[Information shown start]
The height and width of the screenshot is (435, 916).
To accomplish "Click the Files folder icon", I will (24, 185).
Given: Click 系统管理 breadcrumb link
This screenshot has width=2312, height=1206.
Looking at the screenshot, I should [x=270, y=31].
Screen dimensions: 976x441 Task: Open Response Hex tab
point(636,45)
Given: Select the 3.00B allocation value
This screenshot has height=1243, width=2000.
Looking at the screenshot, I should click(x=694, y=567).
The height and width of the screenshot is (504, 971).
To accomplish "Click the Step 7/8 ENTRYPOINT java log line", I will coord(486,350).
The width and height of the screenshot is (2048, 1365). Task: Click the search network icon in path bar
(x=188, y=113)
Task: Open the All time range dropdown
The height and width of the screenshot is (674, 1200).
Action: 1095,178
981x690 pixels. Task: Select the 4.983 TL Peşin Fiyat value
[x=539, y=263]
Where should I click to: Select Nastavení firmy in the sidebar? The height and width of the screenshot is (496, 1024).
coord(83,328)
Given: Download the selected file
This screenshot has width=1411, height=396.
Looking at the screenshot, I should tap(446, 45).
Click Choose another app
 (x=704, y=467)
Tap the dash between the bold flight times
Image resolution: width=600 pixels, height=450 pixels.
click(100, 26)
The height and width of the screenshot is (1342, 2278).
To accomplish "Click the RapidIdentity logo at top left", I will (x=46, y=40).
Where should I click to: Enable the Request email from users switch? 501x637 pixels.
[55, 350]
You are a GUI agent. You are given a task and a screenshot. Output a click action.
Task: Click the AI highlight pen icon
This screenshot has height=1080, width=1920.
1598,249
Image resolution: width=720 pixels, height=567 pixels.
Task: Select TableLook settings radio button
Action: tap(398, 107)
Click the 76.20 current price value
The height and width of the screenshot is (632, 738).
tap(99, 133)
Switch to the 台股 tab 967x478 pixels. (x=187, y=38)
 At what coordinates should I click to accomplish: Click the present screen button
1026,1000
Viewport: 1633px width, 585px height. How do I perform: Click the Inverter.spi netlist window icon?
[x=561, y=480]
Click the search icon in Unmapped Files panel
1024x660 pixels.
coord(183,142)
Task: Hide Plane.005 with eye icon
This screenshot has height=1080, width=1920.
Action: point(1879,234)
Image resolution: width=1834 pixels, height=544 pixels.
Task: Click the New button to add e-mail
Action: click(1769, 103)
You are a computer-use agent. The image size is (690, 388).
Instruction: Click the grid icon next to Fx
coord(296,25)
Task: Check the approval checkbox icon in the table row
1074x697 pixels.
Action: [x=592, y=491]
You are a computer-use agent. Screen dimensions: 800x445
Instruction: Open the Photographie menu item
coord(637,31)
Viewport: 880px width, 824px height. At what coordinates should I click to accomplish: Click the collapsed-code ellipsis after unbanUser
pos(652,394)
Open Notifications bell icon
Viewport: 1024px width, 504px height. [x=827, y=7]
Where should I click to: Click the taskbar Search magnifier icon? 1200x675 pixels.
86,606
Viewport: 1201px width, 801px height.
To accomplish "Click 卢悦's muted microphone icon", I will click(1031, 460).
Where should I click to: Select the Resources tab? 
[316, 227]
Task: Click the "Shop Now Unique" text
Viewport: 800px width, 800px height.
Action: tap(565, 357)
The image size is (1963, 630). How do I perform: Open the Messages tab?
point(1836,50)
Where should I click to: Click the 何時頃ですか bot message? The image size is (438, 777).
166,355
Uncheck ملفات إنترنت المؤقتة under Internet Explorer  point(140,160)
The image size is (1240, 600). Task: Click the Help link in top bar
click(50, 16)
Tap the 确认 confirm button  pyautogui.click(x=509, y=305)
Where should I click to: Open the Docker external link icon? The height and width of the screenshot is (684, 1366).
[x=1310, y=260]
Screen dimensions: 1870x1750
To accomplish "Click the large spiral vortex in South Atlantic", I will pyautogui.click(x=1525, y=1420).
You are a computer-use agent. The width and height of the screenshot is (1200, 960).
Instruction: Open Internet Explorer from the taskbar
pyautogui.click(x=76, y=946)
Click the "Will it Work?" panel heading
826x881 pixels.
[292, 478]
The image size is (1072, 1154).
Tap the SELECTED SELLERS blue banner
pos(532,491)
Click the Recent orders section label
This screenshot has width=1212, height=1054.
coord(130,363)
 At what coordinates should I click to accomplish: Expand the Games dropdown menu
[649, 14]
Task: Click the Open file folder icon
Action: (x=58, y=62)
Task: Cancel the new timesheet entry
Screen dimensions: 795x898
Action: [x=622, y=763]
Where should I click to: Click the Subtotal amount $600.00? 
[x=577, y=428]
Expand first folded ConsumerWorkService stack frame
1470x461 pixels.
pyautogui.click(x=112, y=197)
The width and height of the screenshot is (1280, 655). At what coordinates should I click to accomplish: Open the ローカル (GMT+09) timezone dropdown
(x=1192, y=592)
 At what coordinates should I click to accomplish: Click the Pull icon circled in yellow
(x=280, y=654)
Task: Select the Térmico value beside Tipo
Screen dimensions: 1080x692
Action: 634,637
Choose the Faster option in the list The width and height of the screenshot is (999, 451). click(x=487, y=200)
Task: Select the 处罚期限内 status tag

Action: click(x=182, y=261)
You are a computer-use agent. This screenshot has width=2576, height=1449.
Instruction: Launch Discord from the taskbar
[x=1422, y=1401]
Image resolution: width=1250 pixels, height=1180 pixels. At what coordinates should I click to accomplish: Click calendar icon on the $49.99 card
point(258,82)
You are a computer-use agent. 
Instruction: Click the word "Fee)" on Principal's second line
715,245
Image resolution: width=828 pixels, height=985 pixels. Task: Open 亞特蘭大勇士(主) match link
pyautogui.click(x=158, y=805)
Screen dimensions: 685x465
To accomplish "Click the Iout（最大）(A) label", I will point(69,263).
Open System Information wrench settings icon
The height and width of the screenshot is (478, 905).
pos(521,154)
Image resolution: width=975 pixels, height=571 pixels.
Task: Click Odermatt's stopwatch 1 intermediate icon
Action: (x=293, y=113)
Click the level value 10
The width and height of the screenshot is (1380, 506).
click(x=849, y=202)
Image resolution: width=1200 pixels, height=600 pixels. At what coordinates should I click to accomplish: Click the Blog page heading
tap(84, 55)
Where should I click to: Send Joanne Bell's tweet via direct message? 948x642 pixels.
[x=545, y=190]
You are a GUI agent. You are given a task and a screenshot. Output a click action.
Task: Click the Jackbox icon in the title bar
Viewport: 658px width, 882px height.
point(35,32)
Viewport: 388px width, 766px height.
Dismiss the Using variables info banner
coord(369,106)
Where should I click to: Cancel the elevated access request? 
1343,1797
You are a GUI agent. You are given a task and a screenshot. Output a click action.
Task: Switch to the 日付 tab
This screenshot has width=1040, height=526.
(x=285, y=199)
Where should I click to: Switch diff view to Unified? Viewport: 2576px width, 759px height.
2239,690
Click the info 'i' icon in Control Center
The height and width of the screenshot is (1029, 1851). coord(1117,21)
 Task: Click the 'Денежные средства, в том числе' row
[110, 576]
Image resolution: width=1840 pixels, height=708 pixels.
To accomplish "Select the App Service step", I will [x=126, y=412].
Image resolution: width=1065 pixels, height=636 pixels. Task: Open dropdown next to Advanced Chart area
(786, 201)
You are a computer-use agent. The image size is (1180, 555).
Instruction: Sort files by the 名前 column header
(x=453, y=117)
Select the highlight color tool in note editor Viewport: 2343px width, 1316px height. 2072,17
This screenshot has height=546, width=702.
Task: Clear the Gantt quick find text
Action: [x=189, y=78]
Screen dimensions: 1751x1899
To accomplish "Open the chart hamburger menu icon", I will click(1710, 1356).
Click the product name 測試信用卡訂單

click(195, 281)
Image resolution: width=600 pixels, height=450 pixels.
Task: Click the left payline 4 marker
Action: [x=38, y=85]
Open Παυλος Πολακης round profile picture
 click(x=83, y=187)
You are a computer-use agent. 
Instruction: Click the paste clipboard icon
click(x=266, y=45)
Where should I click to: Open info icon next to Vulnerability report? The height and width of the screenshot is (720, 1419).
[Information shown end]
Can you write out everything from the entry line containing "Viewport: 1201px width, 801px height." down to the one containing "Uncheck ملفات إنترنت", both included and with the requests kept, but with every coordinate in the answers scaled by 1.85 and rounded to whole numbers, halves going up?

- [Solution to this task]:
Viewport: 1201px width, 801px height.
To accomplish "Click 卢悦's muted microphone icon", I will click(1907, 851).
Where should I click to: Select the Resources tab? 
[585, 420]
Task: Click the "Shop Now Unique" text
Viewport: 800px width, 800px height.
Action: tap(1045, 660)
The image size is (1963, 630). How do I perform: Open the Messages tab?
point(3397,93)
Where should I click to: Click the 何時頃ですか bot message? The image size is (438, 777).
307,657
Uncheck ملفات إنترنت المؤقتة under Internet Explorer  point(259,296)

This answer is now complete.